Études et recommandations
Les organismes publient des études et des examens systémiques afin d’améliorer la qualité des services policiers. Au besoin, ils émettent des recommandations en matière de gestion, de gouvernance, de formation et de déontologie policière. Plusieurs rapports sont diffusés publiquement pour renforcer la transparence.
Les enquêtes administratives et judiciaires
Des autorités administratives et judiciaires, tout comme le public, peuvent déclencher des processus d’enquête distincts sur la conduite policière. On distingue généralement les enquêtes administratives (déontologie/discipline) et les enquêtes judiciaires (infractions criminelles).

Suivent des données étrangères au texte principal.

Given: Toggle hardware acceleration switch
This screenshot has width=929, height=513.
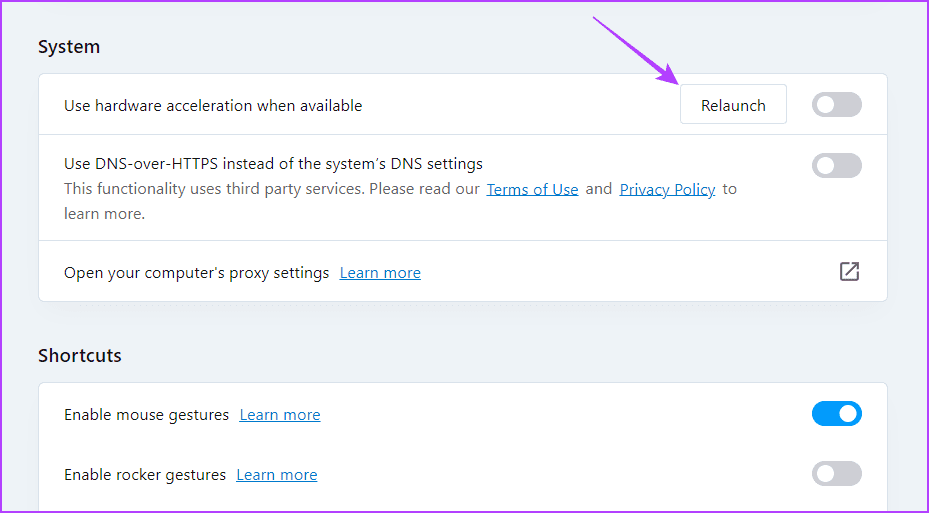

Les enquêtes administratives
Un citoyen, une citoyenne ou une organisation peut déposer une plainte concernant la conduite d’un ou d’une policière. Pour la GRC, la CCETP‑GRC reçoit les plaintes, peut demander au service concerné de mener l’enquête initiale, puis en revoir le traitement et formuler des conclusions et recommandations. Pour les services policiers provinciaux et municipaux, des mécanismes semblables existent par l’entremise d’organismes civils de traitement des plaintes ou des unités de normes professionnelles. À l’issue des enquêtes administratives, des recommandations sont adressées au chef de police ou au commissaire compétent, qui décide des mesures disciplinaires à appliquer.
Les enquêtes judiciaires
Lorsqu’un incident grave survient (décès, blessure grave, allégation d’infraction criminelle), l’organisme d’enquête indépendant de la province ou du territoire ouvre une enquête. Les services de police ont l’obligation de notifier ces organismes. À la fin de l’enquête, l’organisme peut recommander ou déposer des accusations, puis transmettre le dossier au procureur de la Couronne, qui décidera d’intenter ou non des poursuites. Des rapports publics sont généralement publiés, sous réserve des lois applicables en matière de protection des renseignements personnels et de procédure judiciaire.
Qu’il s’agisse d’une enquête administrative ou judiciaire, les organismes de surveillance n’imposent pas directement les décisions finales en matière disciplinaire interne, et les tribunaux tranchent pour les affaires criminelles. Par ailleurs, les particuliers et les membres des services policiers peuvent désormais signaler des inconduites par des portails en ligne accessibles en français canadien et en anglais. Plusieurs organisations offrent aussi des lignes éthiques internes permettant de faire des signalements de façon confidentielle.